What a gift I was given on that cold winter day. When I screamed YES as I emailed that yes back, I had no idea the impact doing this would have on me. Because FFL has given me more friends and more contacts but way, way more than that.

It’s given me more confidence in my choices with my daughter. It’s given me more insight into who we are as a community and how very much we truly share. It’s given me faith that until the cure and has a big, giant team, we can get the better of diabetes (and it cannot get the best of us). It’s shown me that thousands of former strangers, bonded together by the sheer will to win over the big bad diabetes can become family – in an instant and even in some ice cold air conditioning on a hot Florida summer day. It’s reminded me that as we all learn and grown and make mistakes and recover and get better at all this, the best thing we can do is share.

How blessed I am to have played keyboard for Springsteen. How hungry I am for more.




13 thoughts on “Friends For Life Part 1: My personal start

  1. Love your posts Moira!! Do you have one about how you felt when Lauren was first diagnosed and how it happened? If not, could you write one?

  2. First I love this:
    “So to be asked to join the faculty? World-known bloggess and diabetes champion Kerri Sparling will back me up when I say this: It’s not that far from being asked to play keyboards for Springsteen. Only the keyboards are your diabetes know-how and Springsteen is….. Jeff Hitchcock?”
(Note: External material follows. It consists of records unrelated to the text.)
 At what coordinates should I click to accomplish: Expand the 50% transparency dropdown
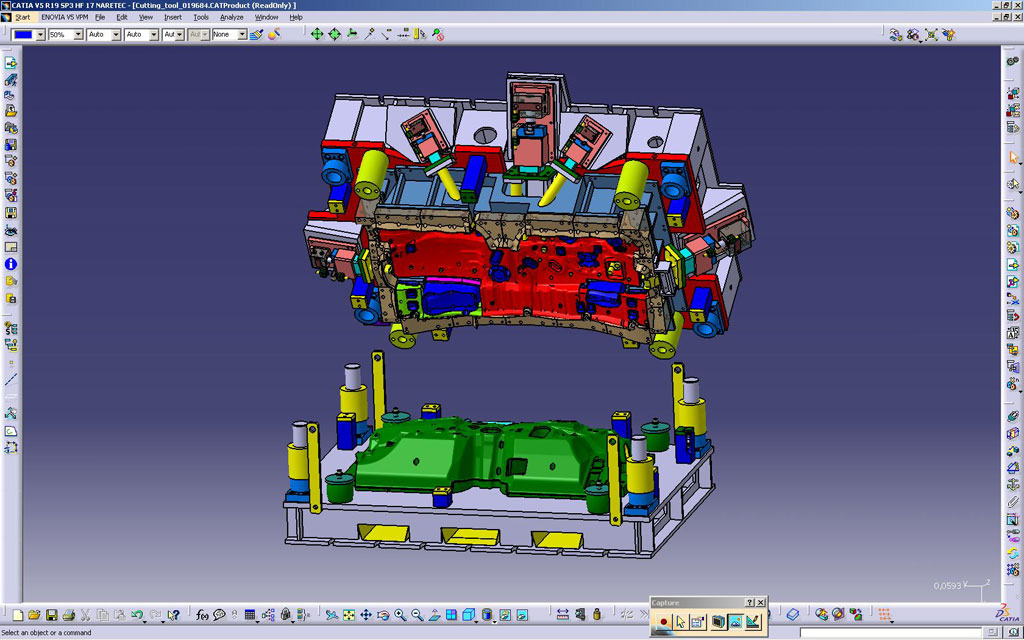tap(78, 35)
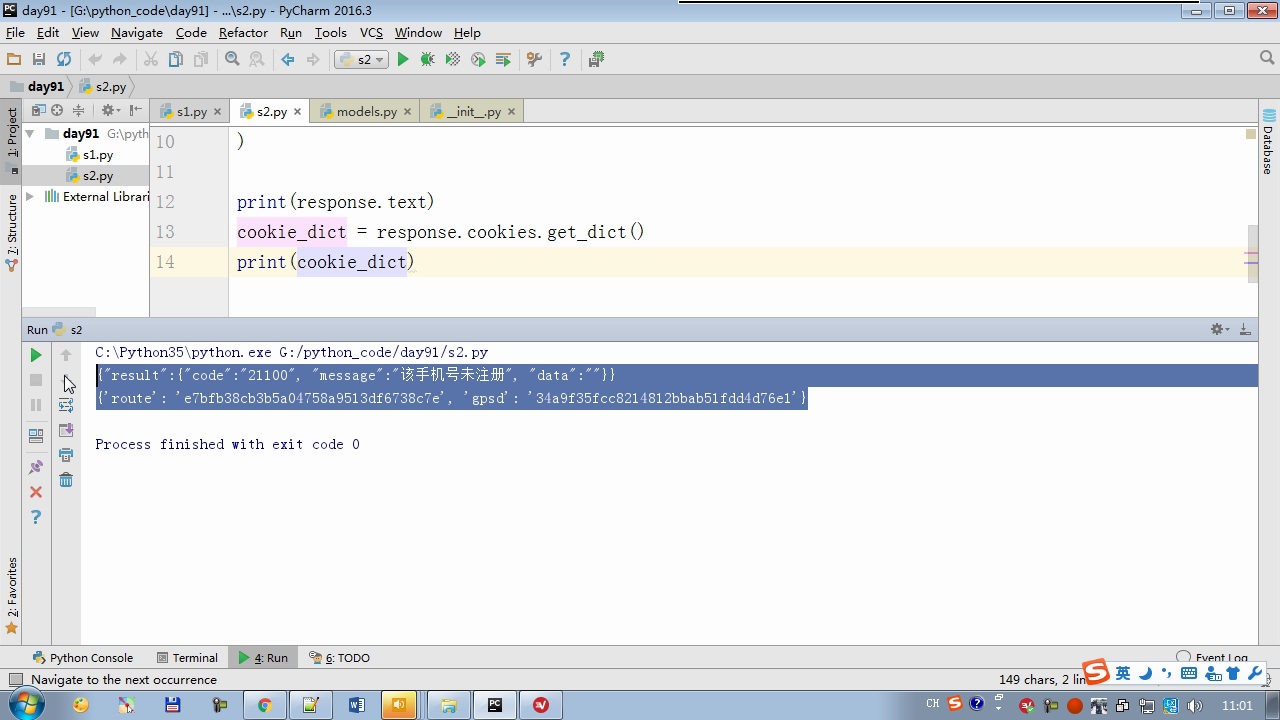Click the green Run button in main toolbar
The width and height of the screenshot is (1280, 720).
click(403, 60)
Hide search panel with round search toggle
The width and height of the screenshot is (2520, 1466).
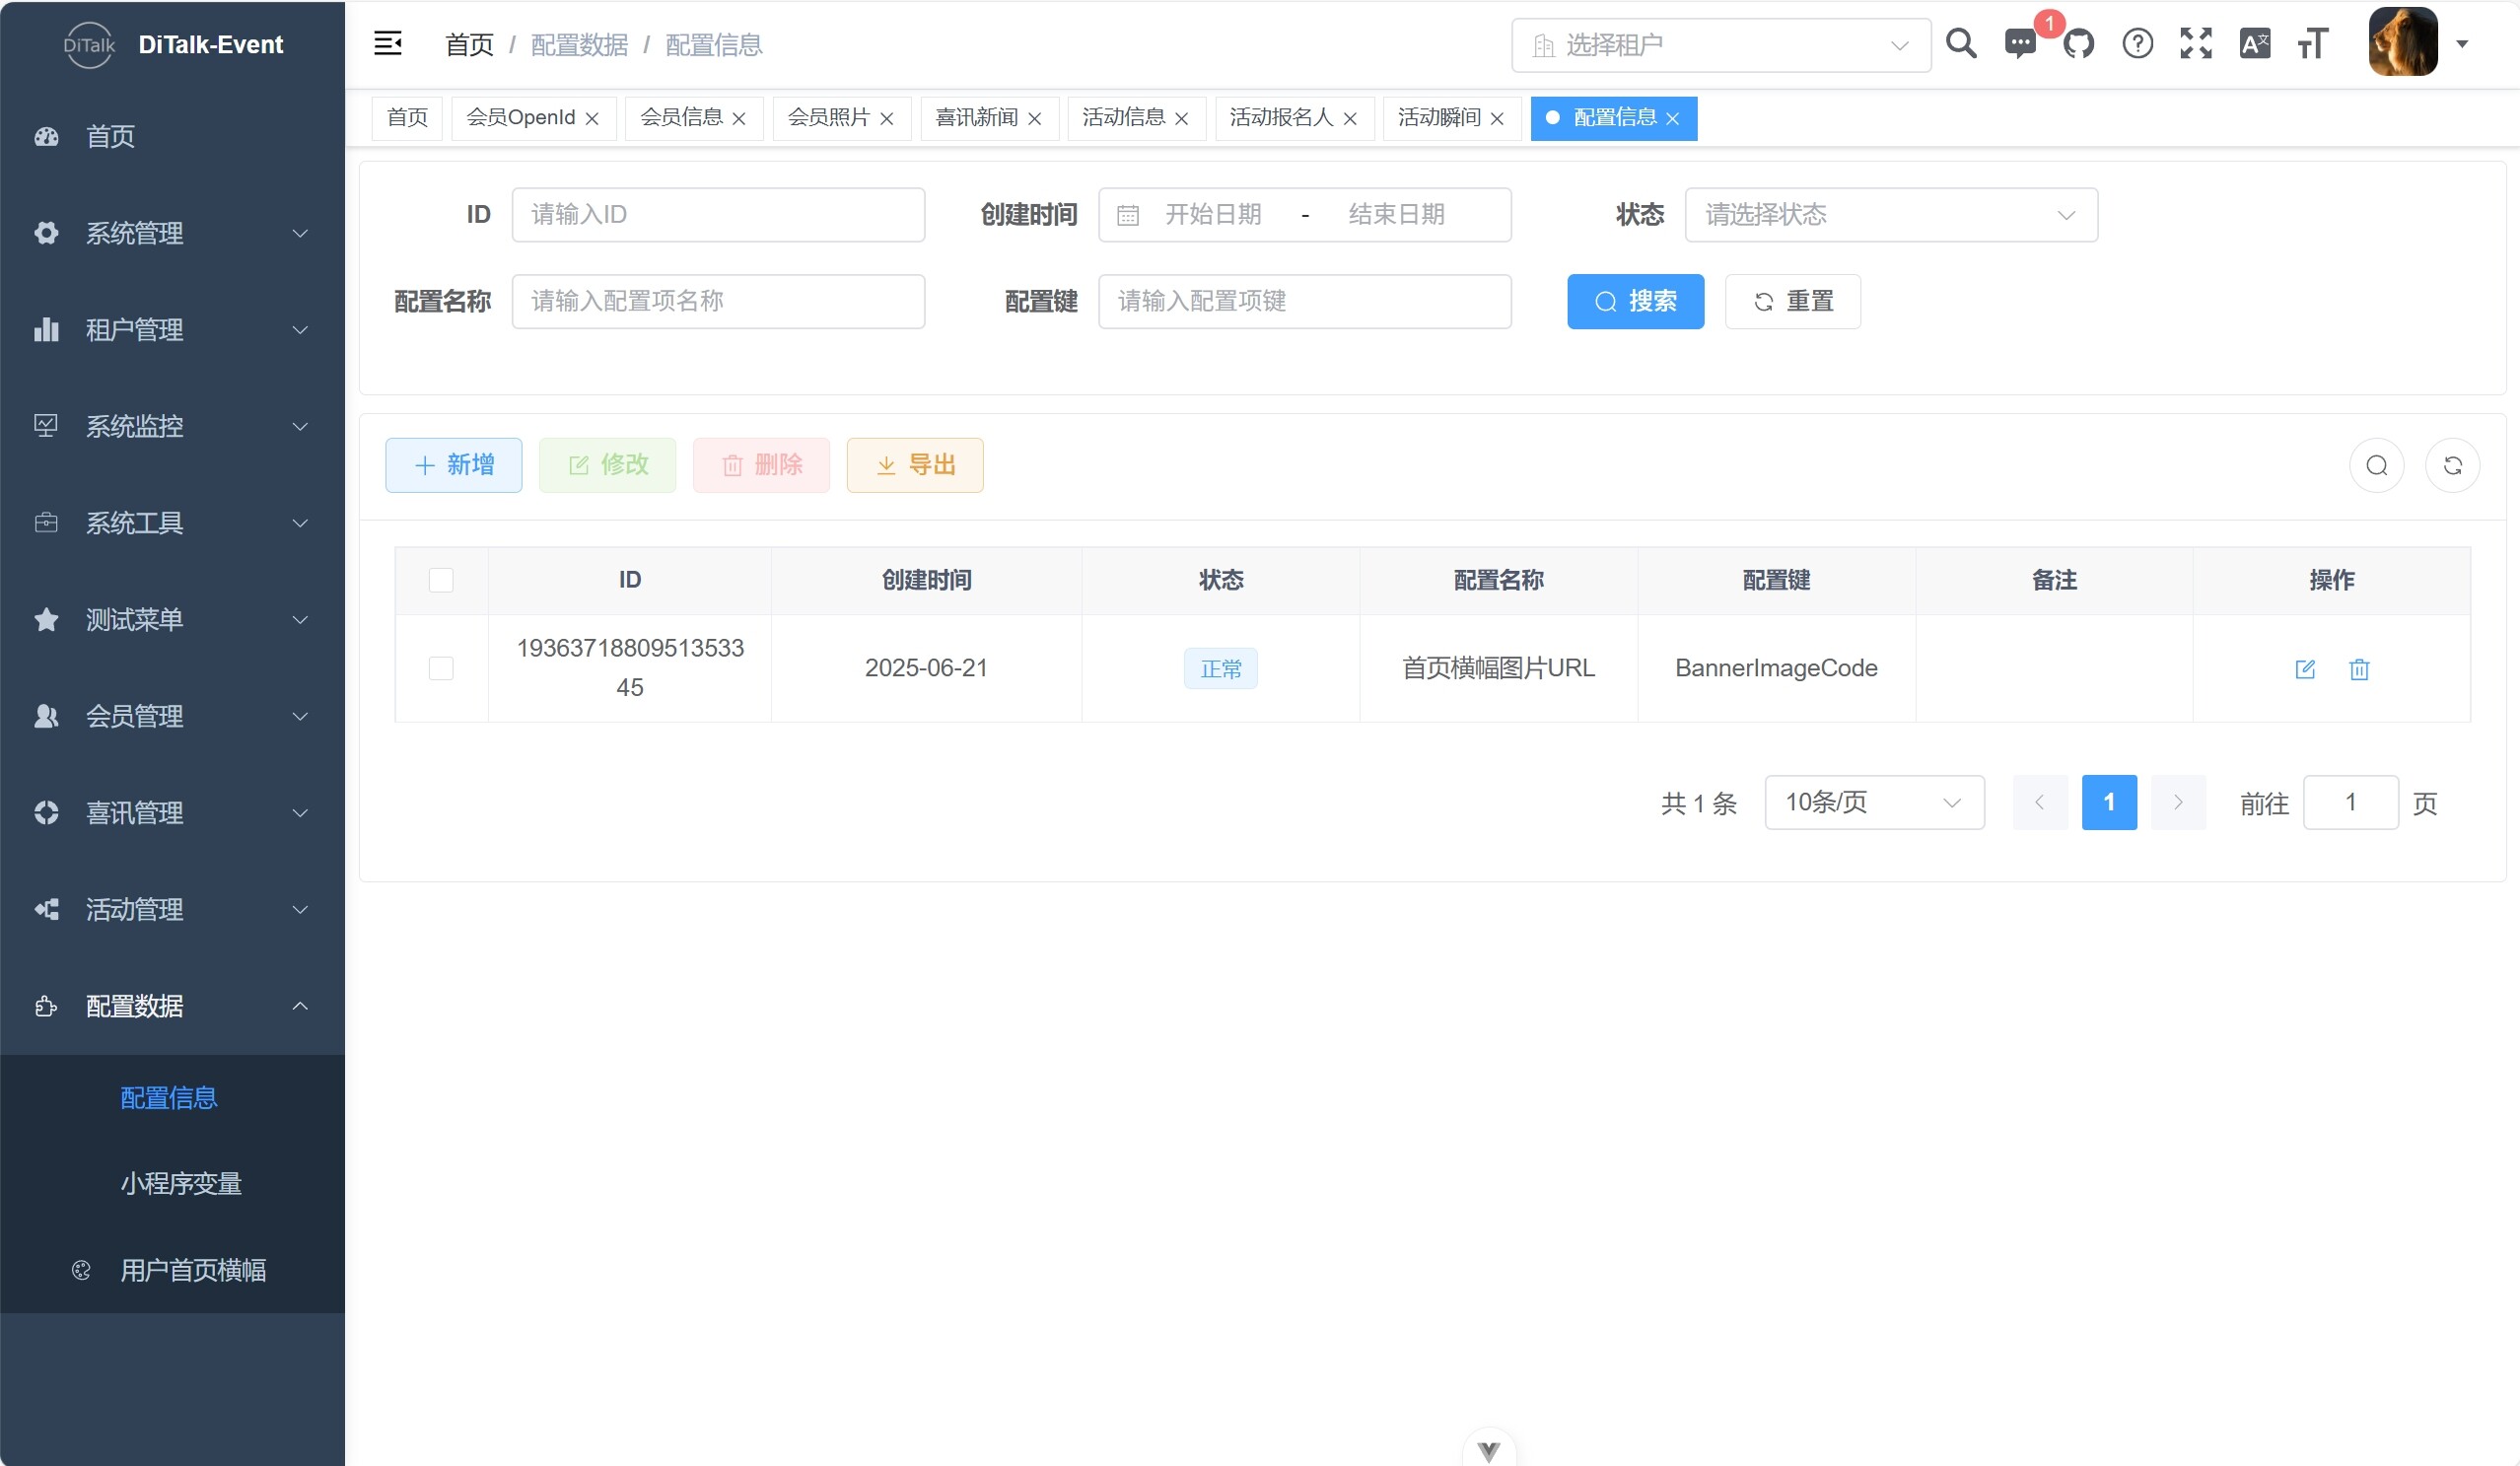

    That is how I imagine it would feel exactly!
    My family couldn’t attend this year or the last two years. We were there in 07,08 and 09. Best best best weeks of our lives.
    I loved reading all the tweets from DOCers that were in attendance. There were more than a few shared during your session. I look forward to attending your session next year – we will hitch hike to ffl13 if we have too. Im also excited to hear you have a book in the works – Im sure it will be a great addition to my d library. My daughter ‘Sweetstuff’ is nearly 13 – dxd at age 9 two years after her younger brother “Sugarboy” was dxd. She is 12 going on 20 and I am scared to death! One of the tweets from your session was about college – I tweeted back that Im going with her. Don’t worry – I am not that overbearing mom – I give her lots of room for independence but that doesn’t mean Im not terrified – I just hide it well from her and my others.

    Thanks for a great post – and I can’t wait to read more and hear more about your book.

    1. Thanks Christina and — keep in touch! I’ve been through it all!! Lauren was 12 going on 20 as well. Now she’s almost 21 going on ….21!!!

  3. Wonderful post. You are so not alone in that quest. Since day 1, five years ago, letting diabetes NOT rule our roost has been our goal, and I am proud to say that we succeed time and time again. Hugs to you my friend.
    Leslie (gsmama)

  4. Moira,

    What a pleasure to meet you (finally!!). I have no doubt that you rocked your presentation.

    Isn’t FFL a life-changing experience?

    Looking forward to getting some more time to visit with you in the near future, and I’m cheering for you BIG TIME for your big ride! You can do this!

  5. Love this: “figure out how to let go and let our kids live wholly and happily”!! So happy you are spreading that message, Moira!

    It was the way we were living before diagnosis, and after the initial shock, how we were determined to live moving forward. I wrote an article about my experience with letting my child take the lead, a year and a half into our journey (that was 2 years ago).

    It’s amazing to see these wonderful kids in action!